In response to respiratory illnesses caused by yellow smoke emissions from coal-fired power plants (and several lawsuits), Allegheny Energy tried a new approach: installing scrubbers to clean the plant's air emissions.

The "victory" was short-lived.

Each day since the equipment was switched on in June, the company has dumped tens of thousands of gallons of wastewater containing chemicals from the scrubbing process into the Monongahela River, which provides drinking water to 350,000 people and flows into Pittsburgh, 40 miles to the north.

...Much power plant waste once went into the sky, but because of toughened air pollution laws, it now often goes into lakes and rivers, or into landfills that have leaked into nearby groundwater, say regulators and environmentalists.

...The Environmental Protection Agency projects that by next year, roughly 50 percent of coal-generated electricity in the United States will come from plants that use scrubbers or similar technologies, creating vast new sources of wastewater.Yet no federal regulations specifically govern the disposal of power plant discharges into waterways or landfills.

Read the full article

1 comment:

Unknown said...

I'll take water pollution for $300 please... I'm curious... when it says "chemicals" that sounds really bad but historically words like "chemicals" get used in one of two circumstances...
1. if they said what the "nasty chemicals" were people wouldn't care because they aren't that harmful or
2. it's long technical names that people probably wouldn't be familiar with anyway...

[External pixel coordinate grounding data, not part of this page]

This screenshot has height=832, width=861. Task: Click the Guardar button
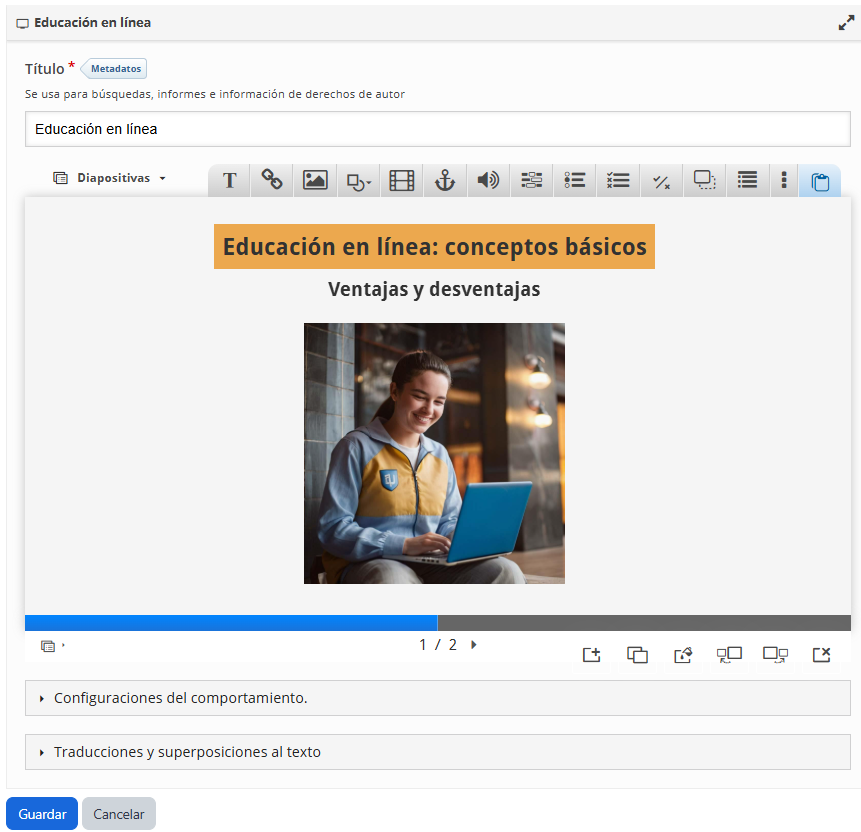point(42,814)

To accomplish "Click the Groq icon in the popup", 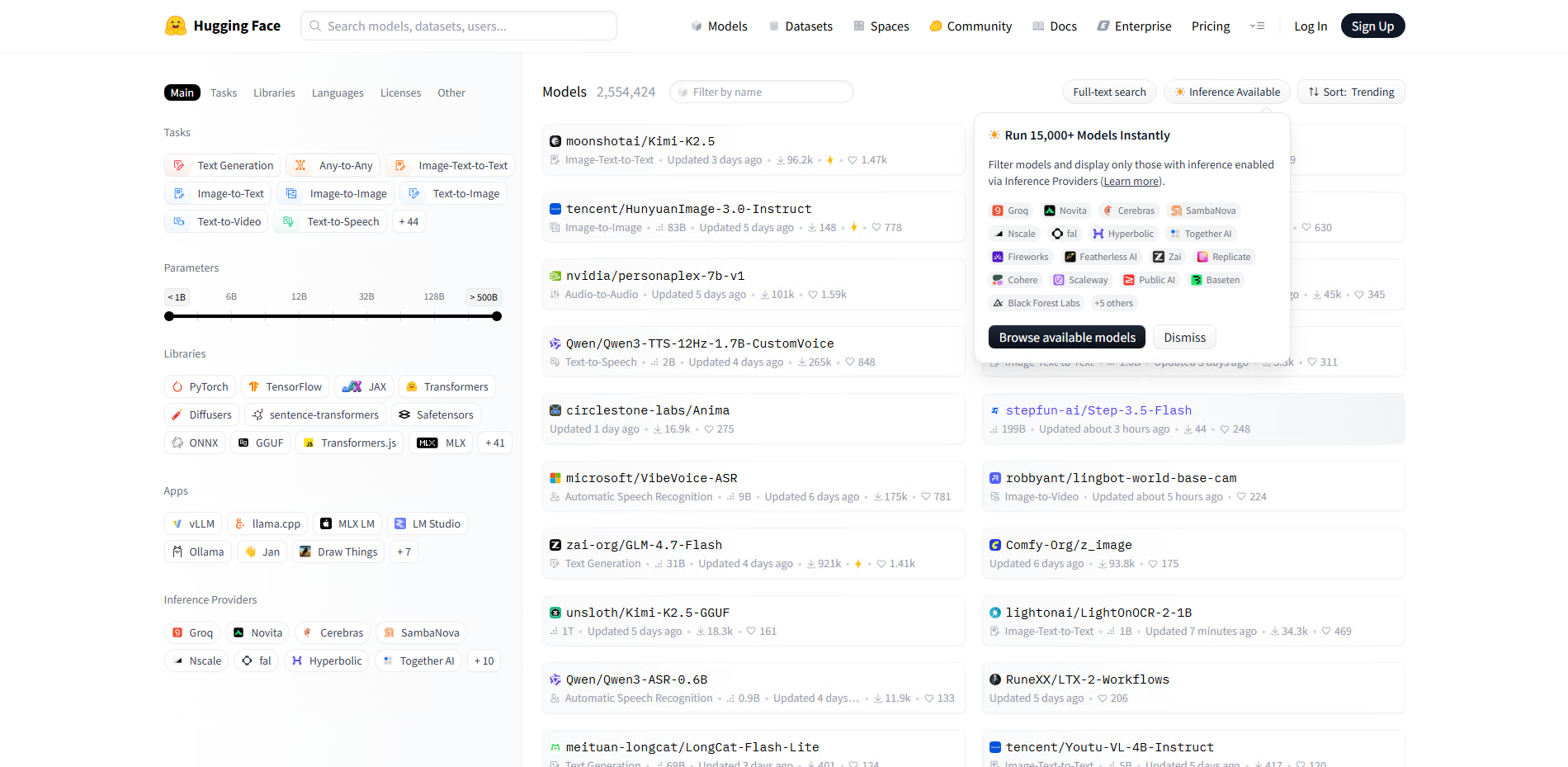I will click(998, 211).
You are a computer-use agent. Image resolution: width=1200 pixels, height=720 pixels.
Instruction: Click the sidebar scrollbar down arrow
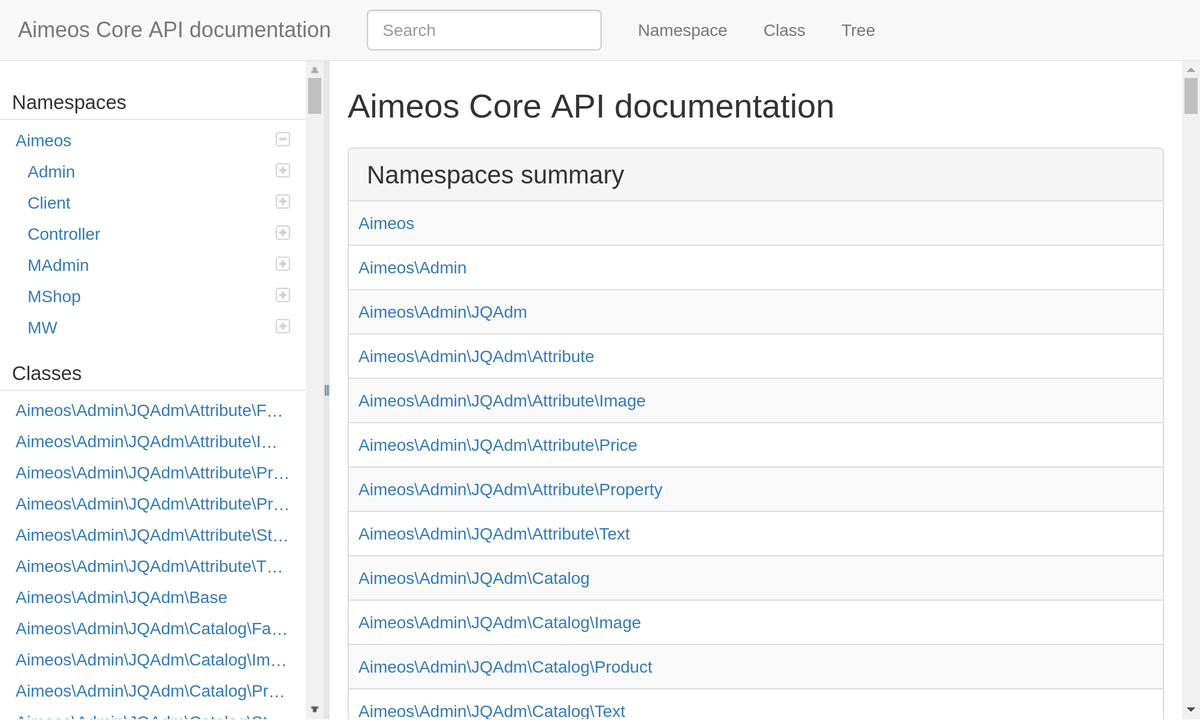pos(315,708)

happen to know if this falls in one of those camps?

I'm just curious if the water pollution is an improvement over the air pollution or if the regulation actual made things worse...

I dislike pollution a LOT but I'm all about incremental steps towards improvement and not about trying to reach some utopian state short term...

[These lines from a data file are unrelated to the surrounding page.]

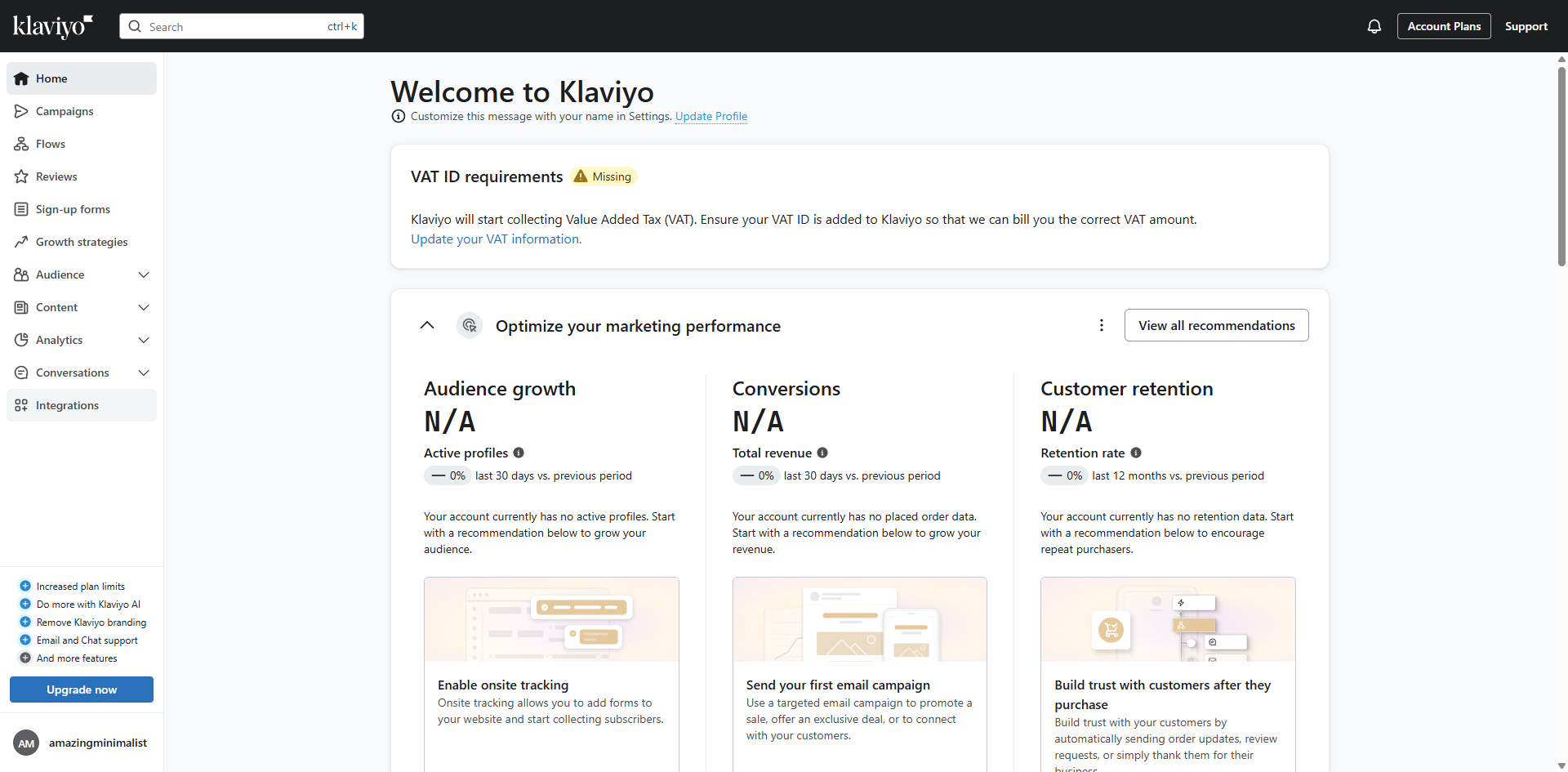Expand the Content submenu chevron
This screenshot has height=772, width=1568.
click(144, 307)
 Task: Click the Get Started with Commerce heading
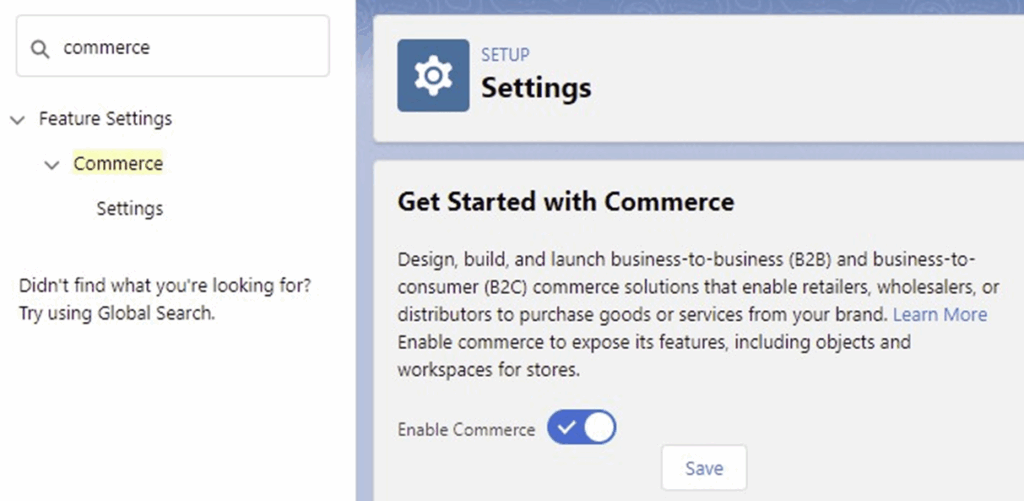click(x=565, y=202)

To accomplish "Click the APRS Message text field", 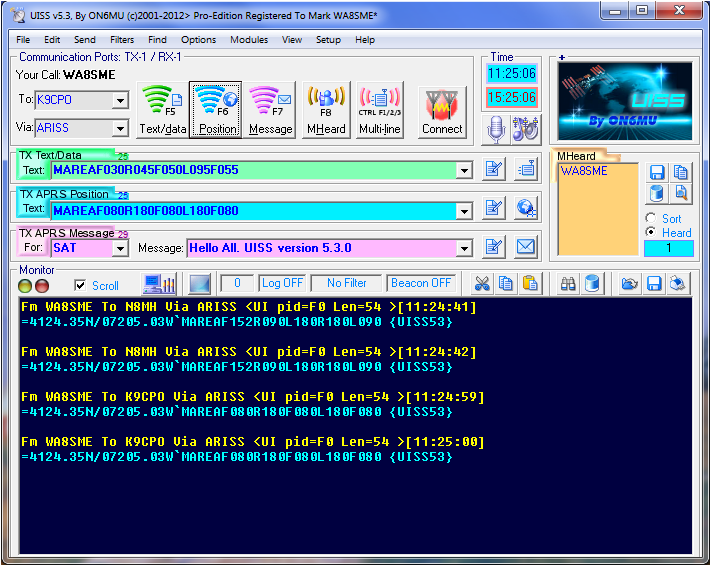I will [320, 248].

Frankly, without coal plants millions of poor and middle class families would have untold hardship... ranging from increased energy costs to unemployment and blackouts... I'd venture to bet that it would take 50 years for us to properly move to different energy in many US markets... and regardless... if we stopped using coal tomorrow the plummet in price would lead to increased use in the developing world. So ultimately it would be worse for the environment as a whole... we burn coal much cleaner than India or China or most other coal burning countries... The darker side of the coin is with cheaper energy abroad it would be harder for our low and middle class to compete in the global market because of the cost difference in inputs... lots of bad things for lots of people with very little upside other than our country would be cleaner (though the world as a whole would be worse).